### Exercise description
Transcribe the rows word for word, starting at the line that contains "Given: Click the book" and ending at the line that contains "Looking at the screenshot, I should 22,136.", including both of those lines.

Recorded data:
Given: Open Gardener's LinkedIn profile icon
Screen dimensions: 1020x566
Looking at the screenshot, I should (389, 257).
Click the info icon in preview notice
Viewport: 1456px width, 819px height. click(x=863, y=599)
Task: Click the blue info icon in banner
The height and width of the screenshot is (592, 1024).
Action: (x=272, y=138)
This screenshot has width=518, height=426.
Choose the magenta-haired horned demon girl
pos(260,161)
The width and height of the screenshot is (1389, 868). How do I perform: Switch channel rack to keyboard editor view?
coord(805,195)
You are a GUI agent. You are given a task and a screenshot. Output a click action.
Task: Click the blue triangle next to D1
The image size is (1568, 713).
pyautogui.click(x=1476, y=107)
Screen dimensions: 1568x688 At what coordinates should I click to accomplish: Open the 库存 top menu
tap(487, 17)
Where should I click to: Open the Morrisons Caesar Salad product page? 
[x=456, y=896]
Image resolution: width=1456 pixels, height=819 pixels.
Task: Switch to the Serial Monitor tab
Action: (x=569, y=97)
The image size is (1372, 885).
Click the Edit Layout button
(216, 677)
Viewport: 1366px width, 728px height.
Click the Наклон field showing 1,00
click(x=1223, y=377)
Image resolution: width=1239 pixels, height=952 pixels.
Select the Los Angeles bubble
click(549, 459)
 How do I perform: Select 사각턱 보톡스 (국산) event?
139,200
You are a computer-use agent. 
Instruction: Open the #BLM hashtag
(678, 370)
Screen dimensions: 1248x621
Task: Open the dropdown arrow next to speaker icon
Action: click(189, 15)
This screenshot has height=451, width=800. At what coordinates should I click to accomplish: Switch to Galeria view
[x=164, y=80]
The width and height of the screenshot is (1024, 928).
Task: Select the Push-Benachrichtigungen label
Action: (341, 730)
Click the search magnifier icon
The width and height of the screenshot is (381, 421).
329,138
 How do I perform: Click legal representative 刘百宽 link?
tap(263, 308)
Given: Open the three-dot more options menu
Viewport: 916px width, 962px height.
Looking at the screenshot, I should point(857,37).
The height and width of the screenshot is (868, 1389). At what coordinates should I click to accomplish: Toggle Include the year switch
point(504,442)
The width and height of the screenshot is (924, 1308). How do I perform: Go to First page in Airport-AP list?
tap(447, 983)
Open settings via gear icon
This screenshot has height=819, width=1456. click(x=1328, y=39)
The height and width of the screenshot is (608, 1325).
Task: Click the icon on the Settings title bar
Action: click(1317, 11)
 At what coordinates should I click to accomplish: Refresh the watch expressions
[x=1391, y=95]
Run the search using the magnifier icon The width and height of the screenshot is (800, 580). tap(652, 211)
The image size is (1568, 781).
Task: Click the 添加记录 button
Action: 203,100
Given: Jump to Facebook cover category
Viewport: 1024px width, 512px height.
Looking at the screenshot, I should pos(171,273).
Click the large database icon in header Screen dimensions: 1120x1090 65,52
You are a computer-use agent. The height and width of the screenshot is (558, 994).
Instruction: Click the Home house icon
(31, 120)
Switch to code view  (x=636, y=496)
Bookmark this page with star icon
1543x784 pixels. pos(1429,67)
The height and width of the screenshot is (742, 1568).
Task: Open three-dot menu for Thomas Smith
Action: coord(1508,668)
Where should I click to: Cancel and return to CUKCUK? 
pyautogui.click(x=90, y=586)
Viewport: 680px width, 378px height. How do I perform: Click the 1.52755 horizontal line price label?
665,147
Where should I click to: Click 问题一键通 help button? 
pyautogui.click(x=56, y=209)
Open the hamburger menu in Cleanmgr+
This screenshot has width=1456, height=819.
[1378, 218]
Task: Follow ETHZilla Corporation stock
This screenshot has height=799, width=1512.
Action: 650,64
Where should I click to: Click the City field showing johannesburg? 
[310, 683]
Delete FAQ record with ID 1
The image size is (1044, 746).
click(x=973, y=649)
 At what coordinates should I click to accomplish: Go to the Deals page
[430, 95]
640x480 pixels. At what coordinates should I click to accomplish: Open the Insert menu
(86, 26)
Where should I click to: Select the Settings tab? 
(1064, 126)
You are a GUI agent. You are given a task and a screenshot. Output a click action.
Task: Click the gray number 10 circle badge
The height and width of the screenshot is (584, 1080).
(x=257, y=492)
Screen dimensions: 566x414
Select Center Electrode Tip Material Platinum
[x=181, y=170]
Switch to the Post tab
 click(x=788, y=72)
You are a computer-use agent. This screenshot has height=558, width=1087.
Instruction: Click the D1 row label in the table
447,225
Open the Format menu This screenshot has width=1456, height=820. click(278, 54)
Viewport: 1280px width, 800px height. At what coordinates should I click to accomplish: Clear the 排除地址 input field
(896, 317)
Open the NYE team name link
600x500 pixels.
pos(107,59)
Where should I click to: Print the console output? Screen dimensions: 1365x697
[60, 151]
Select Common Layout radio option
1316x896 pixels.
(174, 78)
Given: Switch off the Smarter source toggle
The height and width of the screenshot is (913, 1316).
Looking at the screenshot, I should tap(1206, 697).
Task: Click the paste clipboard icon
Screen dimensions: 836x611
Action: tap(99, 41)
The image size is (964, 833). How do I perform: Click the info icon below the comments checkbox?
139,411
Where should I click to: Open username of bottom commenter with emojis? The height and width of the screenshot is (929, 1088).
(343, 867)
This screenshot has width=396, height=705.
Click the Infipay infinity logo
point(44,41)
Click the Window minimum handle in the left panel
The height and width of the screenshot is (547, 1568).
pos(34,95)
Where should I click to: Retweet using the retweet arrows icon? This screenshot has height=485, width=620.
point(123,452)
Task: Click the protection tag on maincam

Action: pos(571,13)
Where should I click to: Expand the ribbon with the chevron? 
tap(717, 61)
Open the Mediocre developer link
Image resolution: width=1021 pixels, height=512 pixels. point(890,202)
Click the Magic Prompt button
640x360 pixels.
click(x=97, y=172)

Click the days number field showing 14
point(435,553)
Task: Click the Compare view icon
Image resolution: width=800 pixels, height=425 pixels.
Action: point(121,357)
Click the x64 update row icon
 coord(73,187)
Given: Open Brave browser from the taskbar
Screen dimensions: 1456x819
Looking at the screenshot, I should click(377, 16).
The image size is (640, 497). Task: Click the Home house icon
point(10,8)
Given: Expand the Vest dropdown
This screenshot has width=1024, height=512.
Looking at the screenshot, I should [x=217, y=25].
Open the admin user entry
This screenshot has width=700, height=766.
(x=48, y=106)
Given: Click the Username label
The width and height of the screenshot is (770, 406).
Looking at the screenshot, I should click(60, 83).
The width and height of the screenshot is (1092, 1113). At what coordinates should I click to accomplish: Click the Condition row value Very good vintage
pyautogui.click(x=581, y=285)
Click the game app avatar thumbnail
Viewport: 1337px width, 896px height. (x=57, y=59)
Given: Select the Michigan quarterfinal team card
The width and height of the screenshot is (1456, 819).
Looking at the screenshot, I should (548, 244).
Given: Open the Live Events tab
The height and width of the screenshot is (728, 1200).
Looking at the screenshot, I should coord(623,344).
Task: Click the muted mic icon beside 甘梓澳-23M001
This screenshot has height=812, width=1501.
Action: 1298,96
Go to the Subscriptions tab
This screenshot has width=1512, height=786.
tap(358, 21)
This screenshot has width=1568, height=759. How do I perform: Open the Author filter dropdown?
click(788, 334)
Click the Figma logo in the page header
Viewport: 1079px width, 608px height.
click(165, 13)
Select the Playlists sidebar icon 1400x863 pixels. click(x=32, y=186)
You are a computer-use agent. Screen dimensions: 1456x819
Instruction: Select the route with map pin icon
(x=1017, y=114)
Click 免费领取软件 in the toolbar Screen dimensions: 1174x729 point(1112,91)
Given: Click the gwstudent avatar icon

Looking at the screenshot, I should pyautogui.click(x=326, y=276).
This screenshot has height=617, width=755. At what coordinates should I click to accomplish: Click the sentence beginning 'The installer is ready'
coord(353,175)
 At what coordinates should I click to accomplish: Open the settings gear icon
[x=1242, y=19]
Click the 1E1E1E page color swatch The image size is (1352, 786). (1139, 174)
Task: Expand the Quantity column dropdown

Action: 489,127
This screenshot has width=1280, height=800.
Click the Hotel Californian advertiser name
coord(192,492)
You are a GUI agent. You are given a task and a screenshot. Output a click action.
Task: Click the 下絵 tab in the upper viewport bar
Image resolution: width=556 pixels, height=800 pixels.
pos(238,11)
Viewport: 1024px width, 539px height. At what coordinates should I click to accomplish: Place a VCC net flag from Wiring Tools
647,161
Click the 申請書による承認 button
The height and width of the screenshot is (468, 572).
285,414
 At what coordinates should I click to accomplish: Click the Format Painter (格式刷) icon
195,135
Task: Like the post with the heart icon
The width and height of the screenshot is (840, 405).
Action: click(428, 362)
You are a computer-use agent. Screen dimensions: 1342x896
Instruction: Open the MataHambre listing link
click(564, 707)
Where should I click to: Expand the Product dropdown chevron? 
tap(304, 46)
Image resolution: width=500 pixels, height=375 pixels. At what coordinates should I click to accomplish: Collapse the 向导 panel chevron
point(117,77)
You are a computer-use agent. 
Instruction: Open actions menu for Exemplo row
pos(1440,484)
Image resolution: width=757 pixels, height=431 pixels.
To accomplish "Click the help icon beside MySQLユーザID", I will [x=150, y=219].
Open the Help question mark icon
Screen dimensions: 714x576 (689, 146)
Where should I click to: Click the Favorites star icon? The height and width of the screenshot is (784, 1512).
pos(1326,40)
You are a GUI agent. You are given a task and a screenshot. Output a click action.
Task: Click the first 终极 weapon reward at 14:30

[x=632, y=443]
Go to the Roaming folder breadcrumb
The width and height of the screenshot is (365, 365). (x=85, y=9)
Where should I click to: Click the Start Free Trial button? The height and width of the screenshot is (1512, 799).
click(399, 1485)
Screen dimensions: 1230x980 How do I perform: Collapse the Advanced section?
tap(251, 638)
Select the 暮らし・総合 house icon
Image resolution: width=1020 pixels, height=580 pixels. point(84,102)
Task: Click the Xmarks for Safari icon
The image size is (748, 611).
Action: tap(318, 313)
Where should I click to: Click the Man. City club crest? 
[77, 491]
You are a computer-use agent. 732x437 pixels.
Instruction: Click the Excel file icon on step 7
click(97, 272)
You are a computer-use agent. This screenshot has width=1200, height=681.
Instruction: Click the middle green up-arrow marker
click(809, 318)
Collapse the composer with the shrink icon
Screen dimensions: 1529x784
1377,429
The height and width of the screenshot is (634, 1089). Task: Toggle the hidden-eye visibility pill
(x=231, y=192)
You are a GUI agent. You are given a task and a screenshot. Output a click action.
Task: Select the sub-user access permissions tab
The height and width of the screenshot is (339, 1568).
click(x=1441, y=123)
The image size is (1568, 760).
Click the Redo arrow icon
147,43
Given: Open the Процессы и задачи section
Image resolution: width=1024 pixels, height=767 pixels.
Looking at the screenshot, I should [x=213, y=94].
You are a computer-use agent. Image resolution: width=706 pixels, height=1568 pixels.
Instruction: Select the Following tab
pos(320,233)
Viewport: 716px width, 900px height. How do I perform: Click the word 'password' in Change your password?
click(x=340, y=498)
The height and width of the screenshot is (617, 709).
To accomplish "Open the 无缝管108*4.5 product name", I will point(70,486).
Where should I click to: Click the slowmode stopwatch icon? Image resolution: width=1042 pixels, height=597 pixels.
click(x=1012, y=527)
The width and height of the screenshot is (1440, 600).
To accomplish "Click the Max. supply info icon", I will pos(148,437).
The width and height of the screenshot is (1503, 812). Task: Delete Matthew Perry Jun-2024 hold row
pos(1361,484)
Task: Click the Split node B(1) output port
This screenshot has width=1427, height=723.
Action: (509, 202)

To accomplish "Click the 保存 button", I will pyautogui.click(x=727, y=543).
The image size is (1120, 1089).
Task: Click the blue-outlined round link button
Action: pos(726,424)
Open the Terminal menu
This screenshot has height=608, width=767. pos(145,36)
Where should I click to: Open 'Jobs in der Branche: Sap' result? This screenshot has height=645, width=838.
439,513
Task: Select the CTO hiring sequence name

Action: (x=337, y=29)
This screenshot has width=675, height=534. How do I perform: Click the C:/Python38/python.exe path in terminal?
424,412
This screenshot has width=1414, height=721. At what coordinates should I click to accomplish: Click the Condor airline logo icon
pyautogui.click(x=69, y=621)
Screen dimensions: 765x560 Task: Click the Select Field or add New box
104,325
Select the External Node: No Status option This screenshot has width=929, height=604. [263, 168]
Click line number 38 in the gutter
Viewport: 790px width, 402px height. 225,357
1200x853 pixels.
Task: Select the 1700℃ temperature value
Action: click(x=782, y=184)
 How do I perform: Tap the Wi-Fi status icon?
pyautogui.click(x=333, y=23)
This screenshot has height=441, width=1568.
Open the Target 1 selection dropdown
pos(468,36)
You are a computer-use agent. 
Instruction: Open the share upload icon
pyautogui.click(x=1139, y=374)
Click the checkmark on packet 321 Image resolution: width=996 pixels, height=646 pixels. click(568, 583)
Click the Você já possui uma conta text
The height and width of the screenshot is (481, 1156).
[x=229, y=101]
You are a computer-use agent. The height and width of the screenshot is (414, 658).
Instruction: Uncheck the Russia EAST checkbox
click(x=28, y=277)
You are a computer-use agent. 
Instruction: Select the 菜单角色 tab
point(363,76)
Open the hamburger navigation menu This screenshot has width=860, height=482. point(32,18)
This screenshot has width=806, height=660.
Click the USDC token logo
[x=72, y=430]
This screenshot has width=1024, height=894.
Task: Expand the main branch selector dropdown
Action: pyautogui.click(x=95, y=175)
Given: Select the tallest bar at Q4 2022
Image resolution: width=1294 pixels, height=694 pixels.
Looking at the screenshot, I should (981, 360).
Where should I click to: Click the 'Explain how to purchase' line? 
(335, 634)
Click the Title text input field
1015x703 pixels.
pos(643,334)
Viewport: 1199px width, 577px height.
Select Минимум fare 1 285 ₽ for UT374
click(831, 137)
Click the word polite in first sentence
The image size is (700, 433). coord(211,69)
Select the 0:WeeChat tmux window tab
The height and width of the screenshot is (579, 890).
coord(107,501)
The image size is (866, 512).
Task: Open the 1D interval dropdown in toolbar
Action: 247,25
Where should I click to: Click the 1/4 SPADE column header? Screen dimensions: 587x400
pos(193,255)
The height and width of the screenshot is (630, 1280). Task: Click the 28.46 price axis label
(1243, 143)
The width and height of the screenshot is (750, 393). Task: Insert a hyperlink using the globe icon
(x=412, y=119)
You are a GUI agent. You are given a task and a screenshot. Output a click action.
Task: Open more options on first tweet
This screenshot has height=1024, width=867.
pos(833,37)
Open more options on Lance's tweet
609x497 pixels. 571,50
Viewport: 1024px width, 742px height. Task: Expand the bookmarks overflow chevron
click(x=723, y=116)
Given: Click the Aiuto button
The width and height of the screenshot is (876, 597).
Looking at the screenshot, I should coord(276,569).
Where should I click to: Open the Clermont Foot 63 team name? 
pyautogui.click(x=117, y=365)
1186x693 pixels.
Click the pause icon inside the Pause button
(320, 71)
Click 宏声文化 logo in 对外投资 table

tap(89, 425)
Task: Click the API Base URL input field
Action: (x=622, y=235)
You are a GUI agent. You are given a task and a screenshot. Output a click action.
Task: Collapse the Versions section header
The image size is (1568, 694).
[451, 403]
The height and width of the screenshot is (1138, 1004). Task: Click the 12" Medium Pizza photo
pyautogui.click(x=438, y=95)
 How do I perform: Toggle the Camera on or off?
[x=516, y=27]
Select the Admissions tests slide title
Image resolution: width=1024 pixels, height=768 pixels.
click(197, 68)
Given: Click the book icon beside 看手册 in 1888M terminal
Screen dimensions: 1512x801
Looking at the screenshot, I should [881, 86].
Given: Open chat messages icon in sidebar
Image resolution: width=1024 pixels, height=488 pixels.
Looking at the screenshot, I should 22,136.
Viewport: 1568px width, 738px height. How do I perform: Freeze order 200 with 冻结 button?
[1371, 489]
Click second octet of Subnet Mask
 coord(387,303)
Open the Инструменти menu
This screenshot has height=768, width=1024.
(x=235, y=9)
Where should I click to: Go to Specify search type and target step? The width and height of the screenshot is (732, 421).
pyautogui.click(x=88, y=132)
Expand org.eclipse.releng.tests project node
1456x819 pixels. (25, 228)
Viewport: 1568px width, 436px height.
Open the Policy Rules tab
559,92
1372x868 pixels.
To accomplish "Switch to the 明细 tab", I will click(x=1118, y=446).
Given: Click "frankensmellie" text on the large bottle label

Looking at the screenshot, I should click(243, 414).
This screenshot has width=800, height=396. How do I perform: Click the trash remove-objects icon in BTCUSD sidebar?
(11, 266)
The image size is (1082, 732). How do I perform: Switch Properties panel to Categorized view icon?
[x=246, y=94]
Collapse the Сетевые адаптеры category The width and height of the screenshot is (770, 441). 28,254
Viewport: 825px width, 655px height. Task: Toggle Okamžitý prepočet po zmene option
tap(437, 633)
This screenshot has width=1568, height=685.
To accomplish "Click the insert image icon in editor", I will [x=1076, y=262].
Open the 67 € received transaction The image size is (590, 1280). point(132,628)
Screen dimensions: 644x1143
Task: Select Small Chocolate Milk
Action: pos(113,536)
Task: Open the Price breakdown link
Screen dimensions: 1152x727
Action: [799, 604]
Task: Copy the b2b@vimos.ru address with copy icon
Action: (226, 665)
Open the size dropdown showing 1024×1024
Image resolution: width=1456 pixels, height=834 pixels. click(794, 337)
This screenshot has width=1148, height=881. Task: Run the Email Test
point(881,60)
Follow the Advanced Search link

### Exercise output
Given: Click the book icon beside 看手册 in 1888M terminal
Screen dimensions: 1512x801
Looking at the screenshot, I should [881, 86].
Given: Open chat messages icon in sidebar
Image resolution: width=1024 pixels, height=488 pixels.
Looking at the screenshot, I should 22,136.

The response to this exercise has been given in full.